プレラウ プシェロフ(P?erov)のドイツ語名。モラビアの鉄道網の要衝。ブジェツラフ—プシェロフ間の開業は1841年、支線のプシェロフ—オロモウツ間も同年の開業だが一月半ほど遅れている。
オルミツツ オロモウツ
ブリン ブルノ



 午後七時十五分発の列車に乗込み、走ること凡そ六里、同八時オルミツツ(Olmütz)駅に着し、駅の近傍に在る外国産樹種の苗圃を視察す。米国産樹種多く、又我国産のけやき、きり、ひのき、からまつあり。リツヒテンスタイン侯爵家林業主任ヴイール氏、余を呼び寄せ、我が国産の樹木の種属名、科名、造林法、及び木材の利用法等を質問せらる。余は一々質問に答えたるが、植物学、造林学、利用学の口答試験を受けしが如し。幸にして植物の学名、及び利用方面には智識ある故、及第せしが、昆虫、及び黴菌の試験は答うる能わず、落第せり。之、林学の教育が日墺両国大学に於て異るを明示するものにして、我国に於ては森林植物、及び造林学授業時間多きが、墺国の地産学校に於ては、森林植物学よりも森林保護学の時間多く、且つ森林保護学の試験は非常に厳にして、学生は全力を昆虫学に尽すを以てなり。故に旅行中に於ても、学生は樹木よりも昆虫を捕うることを務めり。之れ我国の修学旅行に学生は樹葉の採集に務め、昆虫には全く気を置かざると実に好対照なり。維納高等地産学校唯一の欠点は、此の保護学の学生の力を費やさざること過多なるにあり。
 次に各種造林器具の陳列説明あり。之より馬車にて走ること凡そ十分、旅館ラウエル(Lauer)に投ず。此の夜リツヒテンスタイン侯爵家林務技師、及び同細君集り、晩餐を共にす。学生の唱歌舞踏あり。余は午前一時半就寝せしが、学生は之より珈琲店に行き、午前三時帰りたりと言う。
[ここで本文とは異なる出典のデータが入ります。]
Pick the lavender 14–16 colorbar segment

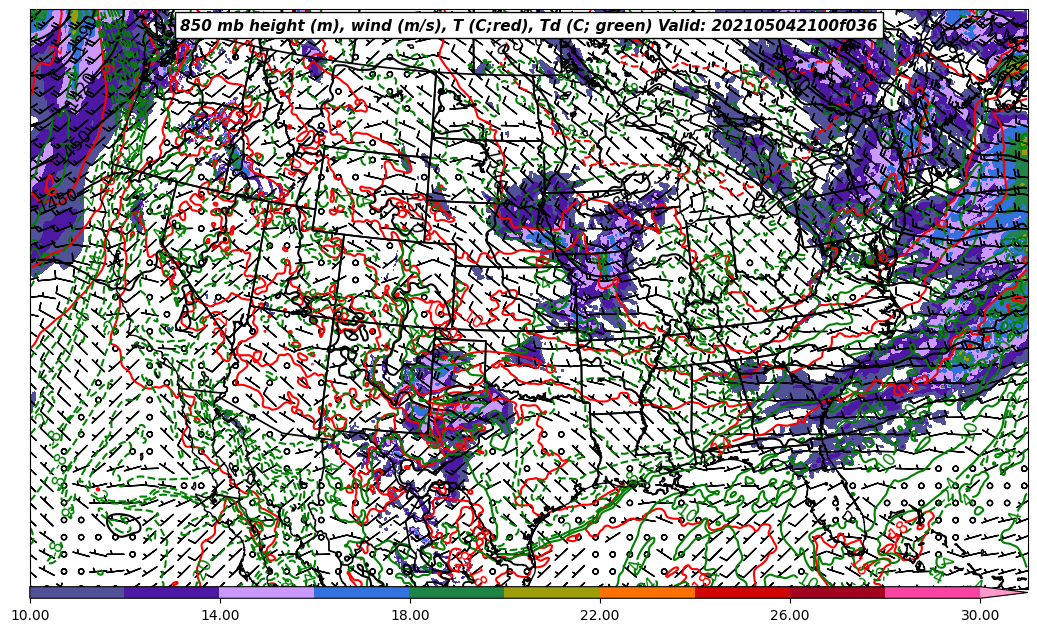click(x=267, y=592)
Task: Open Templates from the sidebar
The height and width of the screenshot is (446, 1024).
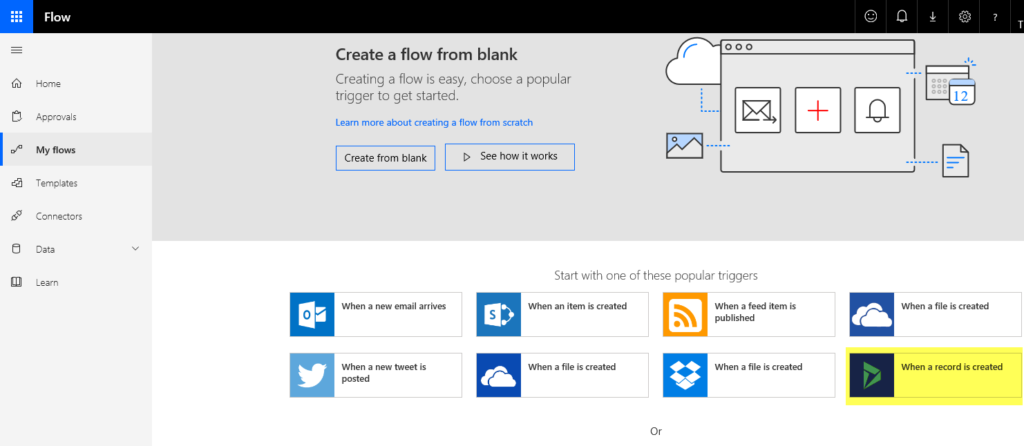Action: [56, 183]
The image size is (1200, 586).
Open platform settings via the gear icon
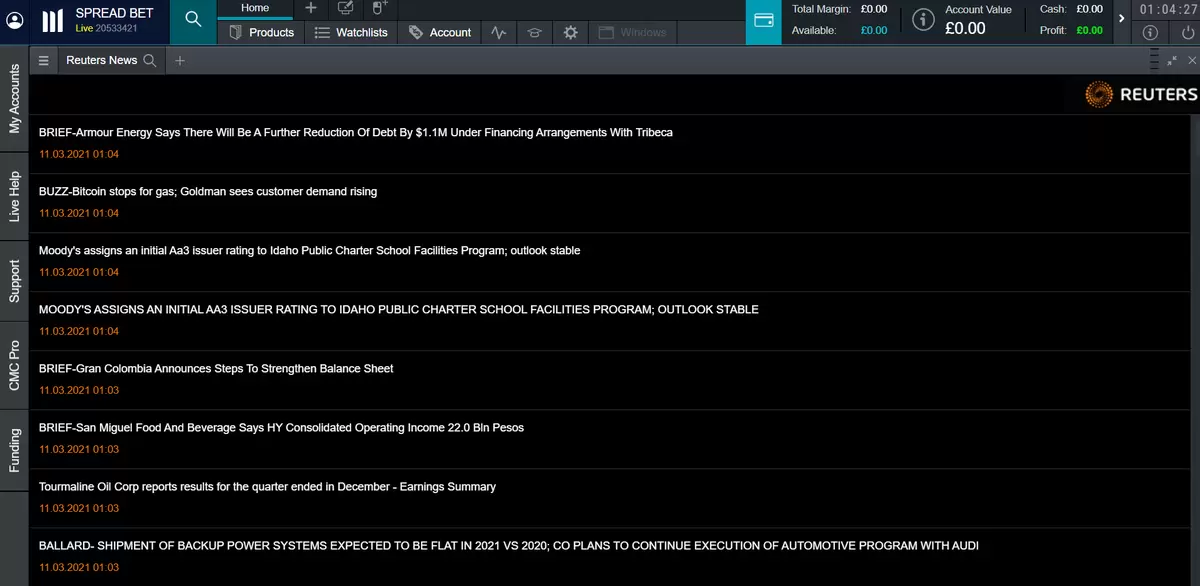click(570, 32)
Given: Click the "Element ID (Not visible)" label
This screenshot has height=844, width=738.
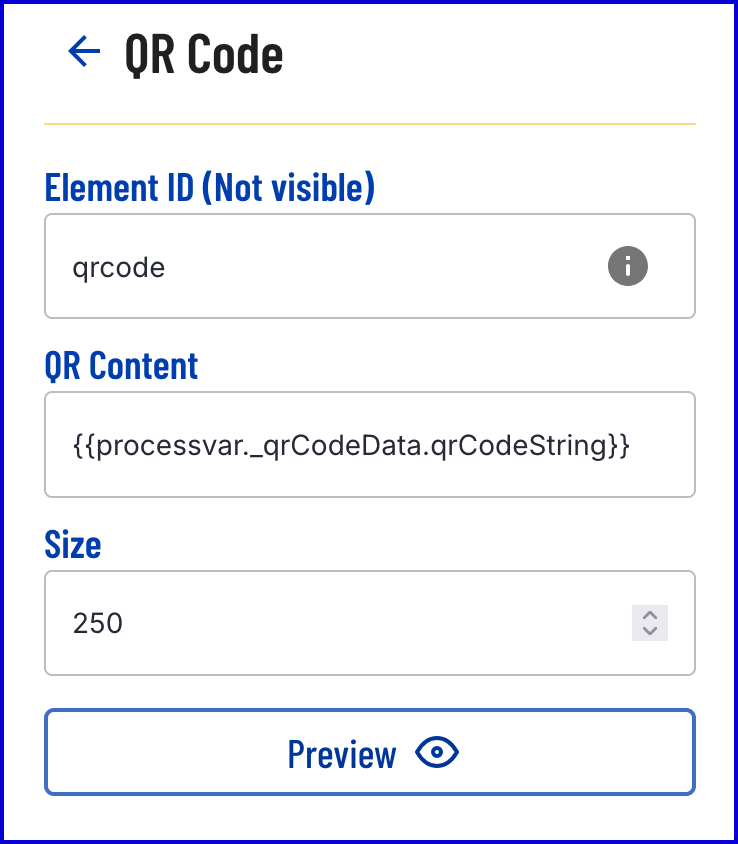Looking at the screenshot, I should (210, 187).
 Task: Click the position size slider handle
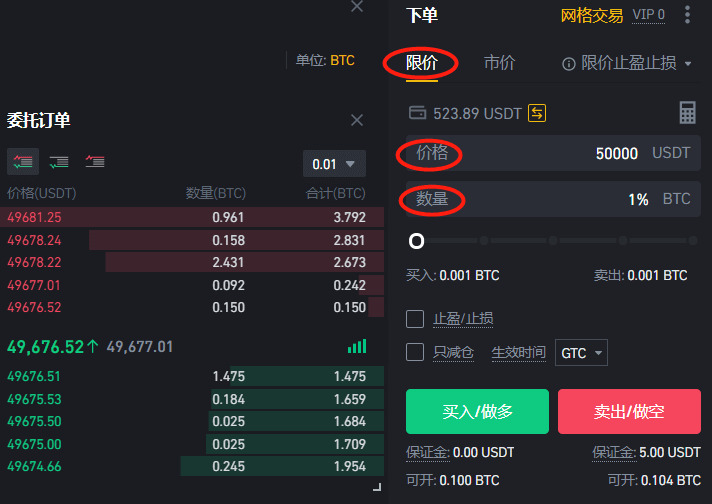point(417,241)
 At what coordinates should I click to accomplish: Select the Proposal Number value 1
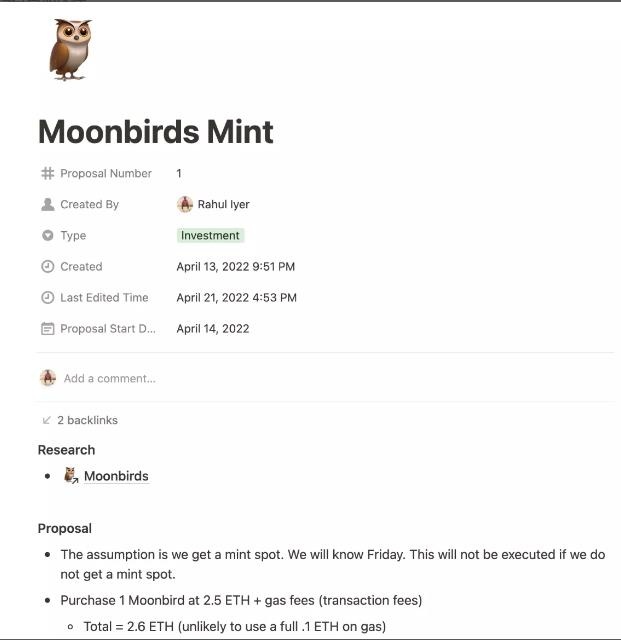(179, 174)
旅館ラウエル ホルニー広場にあったホテル。現在はモラフスカー・レスタウラツェが入っている建物は、このホテルの開業のために、それまであった二軒の建物を壊して建てられたものだという。



 オルミツツ市は、マルヒ河の右岸、海抜二百二十一米突の処に在り、メーレン州第二の都会にして、人口二万千九百を有す。此の市に在る重なるものは、市庁、図書館、博物館、記念碑、寺院、市公園にして、第十二世紀時代の伽藍あり。
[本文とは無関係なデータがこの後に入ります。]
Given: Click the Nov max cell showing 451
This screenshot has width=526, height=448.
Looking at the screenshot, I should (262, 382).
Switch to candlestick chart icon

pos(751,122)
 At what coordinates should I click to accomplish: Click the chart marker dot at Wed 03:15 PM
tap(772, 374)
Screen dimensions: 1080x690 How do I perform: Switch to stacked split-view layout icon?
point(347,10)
マルヒ河 モラバ(Morava)川。オロモウツの市街は右岸にあるが駅は左岸にある。
市庁 ホルニー広場にあったホテル・ラウエルに宿泊したということは、市庁舎も天文時計も見たということであろう。そうすると「記念碑」もただの記念碑ではなく、聖三位一体の碑ということになる。
第十二世紀時代の伽藍 聖バーツラフ大聖堂のことであろう。


 以上が諸戸博士が残した初日の記録である。諸戸博士がオロモウツに来た最初の日本人だと断言するのはためらわれるが、オロモウツそのものや、市庁舎、聖三位一体の碑などに関する日本語で言及された最古の記録だぐらいのことは言いたくなる。